One thing your films all share is that their protagonists, from the tormented graduate student in Barking Dogs Never Bite to the mother and son in your latest movie, are outcasts or outsiders.


Whenever I write scenarios, I instinctively am drawn to outcasts. The weak, the powerless, the ones alienated from the mainstream. I always think about how to portray these individuals. I show them drawn into situations where they have no choice, where they have to do something, have to figure out something. But when you look at my films one by one, there is a clear difference in these characters. For example, Memories of Murder is about incapable police officers, and how they utterly fail. and in The Host, you see this family who could be typed as "losers," and how they're trying to fight through it. I really wanted to see how that family could be portrayed as a sacred group.


However, I do see Mother as pretty dark. You have this mother and son who are actually destroying one another. Compared to the two previous ones, this is darker. Overall, you can see my perspective on the weak, the alienated, and the outcast when you combine the major characters from all three of these films.


You've been careful to point out that your own mother has not killed anyone. [Bong laughs] But do you see this scenario as an exaggerated version of a more conventional mother-son relationship?


Yes. It's not a typical mother-son relationship. You can tell from the very beginning of the movie, when the mother is using the chopping board, and you see the blood on her finger. The point of the movie was to show how far a mother can go to save her son. And the anxiety of the relationship.


About halfway through the movie, there's a scene where the son recollects that, when he was 5 years old, his mother tried to poison him. The son has been suppressing this trauma all his life. And from that point on, the movie is a downward spiral.


From the film's early scenes, I was expecting another Memories of Murder. Both movies are set in a small town, and this one is another police procedural, except that the detective is the mother rather than a police officer. But as the film became more ironic, I began to think more of Barking Dogs Never Bite. It became funny, but in a very black way.


On the surface, there's a similarity between Mother and Barking Dogs Never Bite, but also with Memories of Murder. The latter two films are both set in small villages, as you have said, and you see the bumbling police officers. But Memories of Murder focuses more on the pain, the tragedy that came from societal forces.
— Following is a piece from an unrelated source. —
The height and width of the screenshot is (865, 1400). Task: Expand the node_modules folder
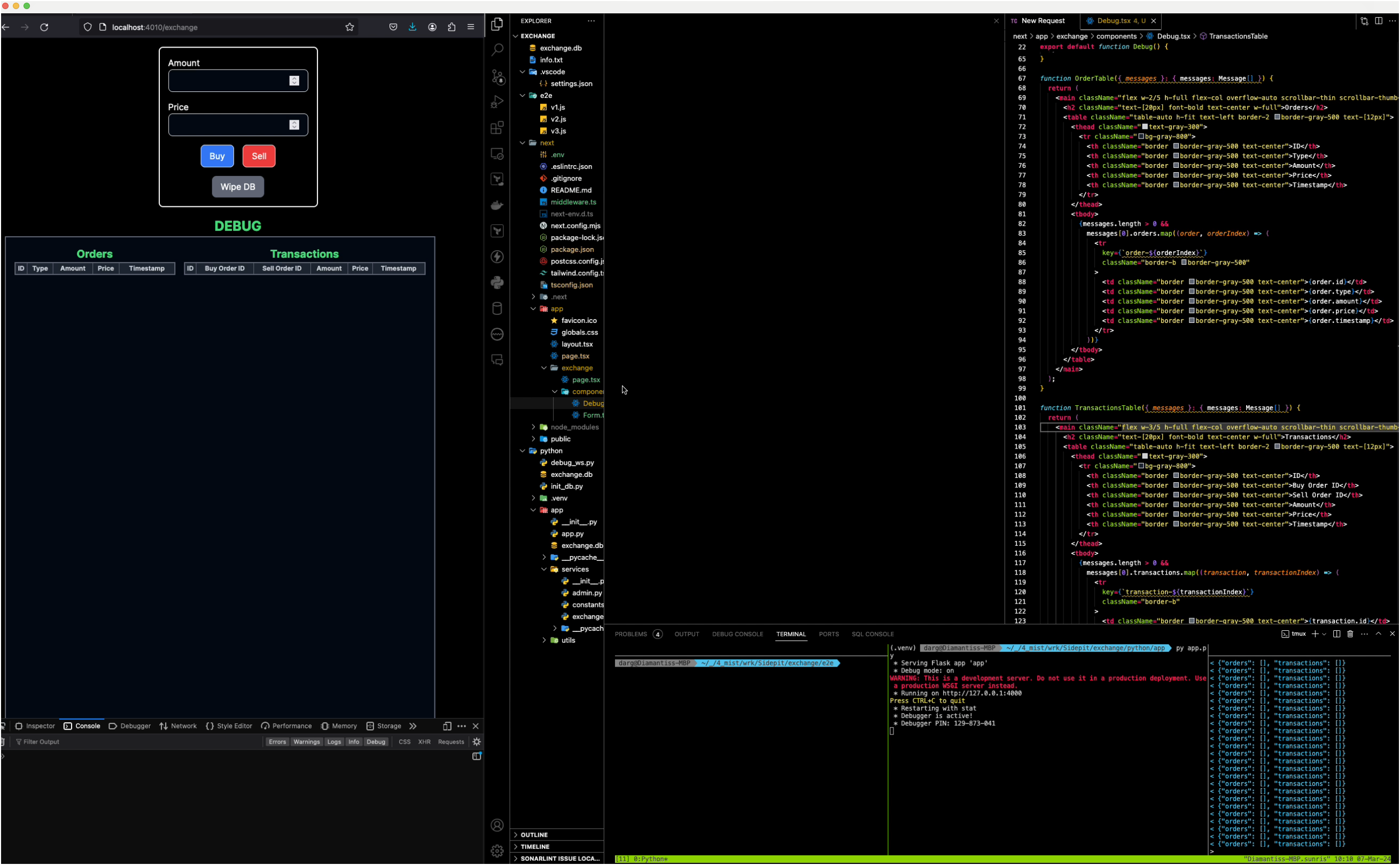(574, 427)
It's set in 1980s Korea, when there was political and social turmoil. Mother focuses more on internal conflict. It's more about an individual destroying another, or destroying him- or herself.


I do see a similarity between Barking Dogs and Mother. In the first one, a homeless character takes all the blame, and in Mother, the character with Down syndrome is accused, even though we know he's not guilty.
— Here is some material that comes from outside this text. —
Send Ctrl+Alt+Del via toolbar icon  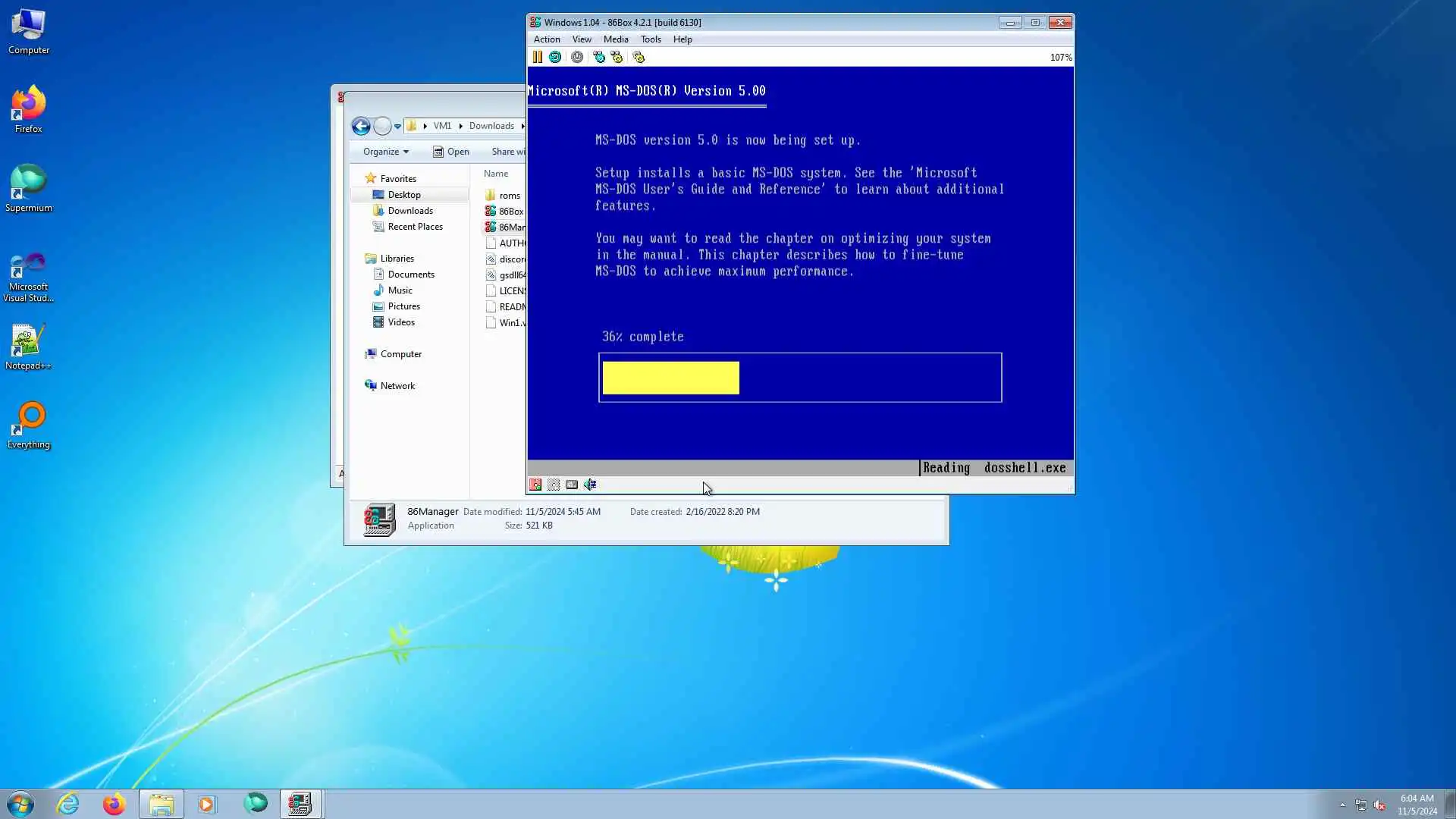click(599, 57)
I was thinking more of the tone of the films. They both end up being rather ironic.


The miscommunication and misunderstanding in Barking Dogs plays out as comedy, where in Mother has the same aspects of irony, tragedy, and misunderstanding, but it plays out in a darker tone.


The actress who plays the central role, Kim Hye-ja, is known for traditional maternal roles in Korea. How did she inspire the creation of the film?
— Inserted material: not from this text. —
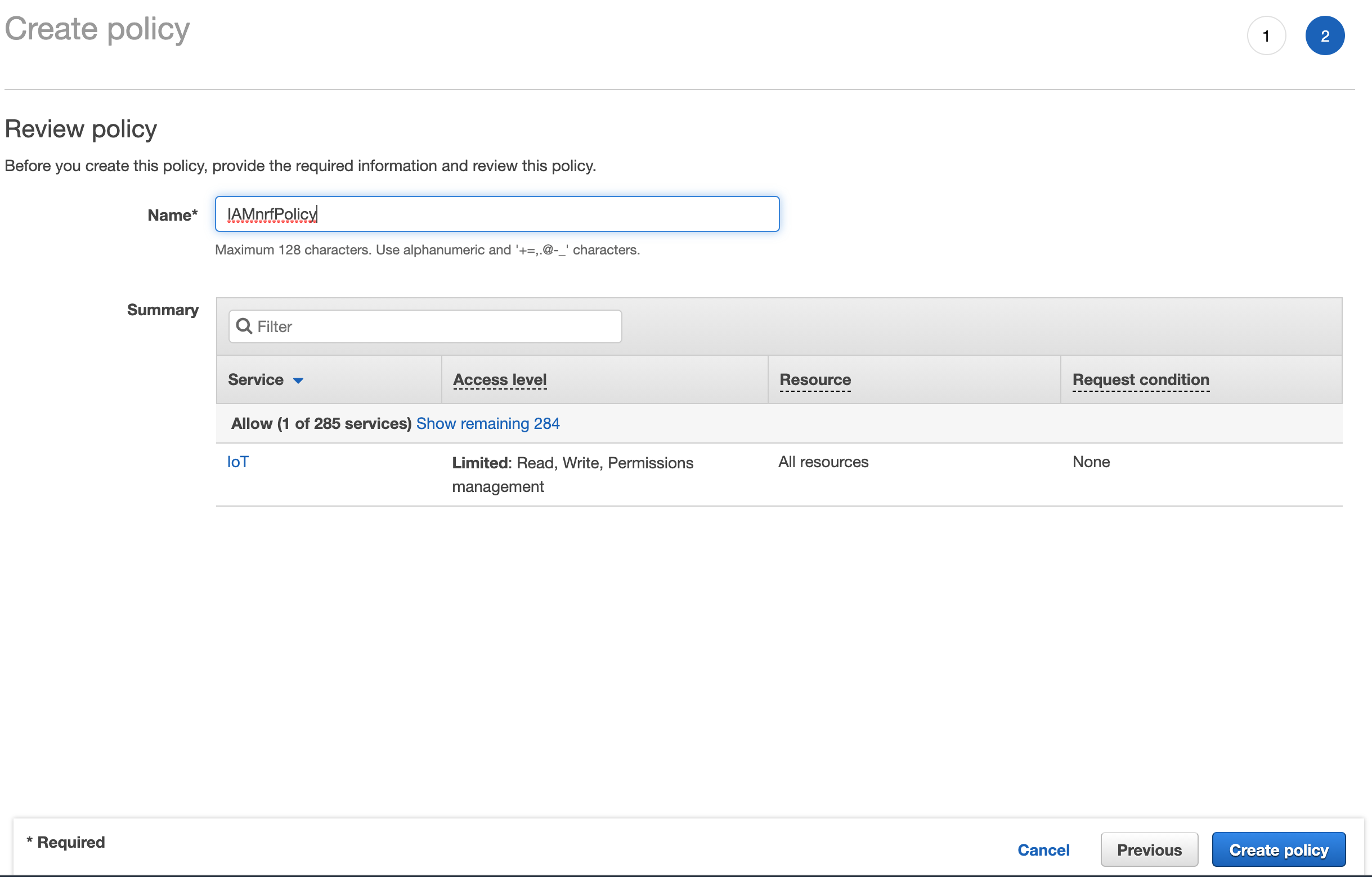Screen dimensions: 1372x877
Task: Go back with the Previous button
Action: (1149, 849)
I decided to make this film because I wanted to work with her. When you look at her, she seems a little surreal, even a bit psychotic. She always portrays the kind, warm-hearted mother in Korea. She's done it for over 40 years, so she's an iconic figure. But I do see a darkness in her, an instability with her. When Kim Hye- ja first looked at the script, she said, "This is an animalistic relationship. The mother defending the baby against a predator."


And what was her reaction when you said you wanted to work with her because you see a psychotic quality in her?


Luckily, she was very pleased, and she was interested. She wanted to try something different. We met in 2004, when I first explained the script to her. I said, "I want to bring out, to explore, that sense of madness, that hysteria in you." And she was very willing to do that.


MOTHER — 2009; 129 min; at Landmark E Street and AMC Loews Shirlington.